## RDD example

This notebook provide a dummy example of a map on Spark RDD, that can be used to check that parallelisation works fine on your setup.

It consist of creating an RDD with `n_partitions` partitions, and apply a map function that waits for 2 seconds for each partition.

#### General imports

In [1]:
import os 
import time

#### Check relevant environment variables

In [2]:
os.environ['SPARK_HOME']

'/home/guest/spark'

In [3]:
os.environ['PATH']

'/home/guest/anaconda3/bin:/usr/local/sbin:/usr/local/bin:/usr/sbin:/usr/bin:/sbin:/bin:/usr/games:/usr/local/games:/snap/bin'

In [4]:
os.environ['PYTHONPATH']

'/home/guest/spark/python:/home/guest/spark/python/lib/pyspark.zip:/home/guest/spark/python/lib/py4j-0.10.9.2-src.zip:'

#### Start Spark session

A Spark session is created by using the pyspark.sql.SparkSession object. See [here](https://spark.apache.org/docs/latest/sql-programming-guide.html#starting-point-sparksession) for the API documentation on the SparkSession Object. 


In [5]:
#This is needed to start a Spark session from the notebook
os.environ['PYSPARK_SUBMIT_ARGS'] ="--conf spark.driver.memory=2g  pyspark-shell"
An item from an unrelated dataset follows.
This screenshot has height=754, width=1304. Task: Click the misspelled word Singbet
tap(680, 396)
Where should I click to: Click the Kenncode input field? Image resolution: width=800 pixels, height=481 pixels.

from pyspark.sql import SparkSession

In [6]:
#Uncomment below to recreate a Spark session with other parameters
#spark.stop()
spark = SparkSession \
    .builder \
    .master("local[4]") \
    .appName("demoRDD") \
    .getOrCreate()
    
#When dealing with RDDs, we work the sparkContext object. See https://spark.apache.org/docs/latest/api/python/pyspark.html#pyspark.SparkContext
sc=spark.sparkContext

Using Spark's default log4j profile: org/apache/spark/log4j-defaults.properties
Setting default log level to "WARN".
To adjust logging level use sc.setLogLevel(newLevel). For SparkR, use setLogLevel(newLevel).
21/11/26 09:31:38 WARN NativeCodeLoader: Unable to load native-hadoop library for your platform... using builtin-java classes where applicable


#### Start dummy Spark jobs

In [7]:
# Wait function
def wait2s(x):
    time.sleep(2)
    return x

In [8]:
n_partitions=8

data=range(0,n_partitions)
datardd=sc.parallelize(data,n_partitions)

datardd.map(wait2s).collect()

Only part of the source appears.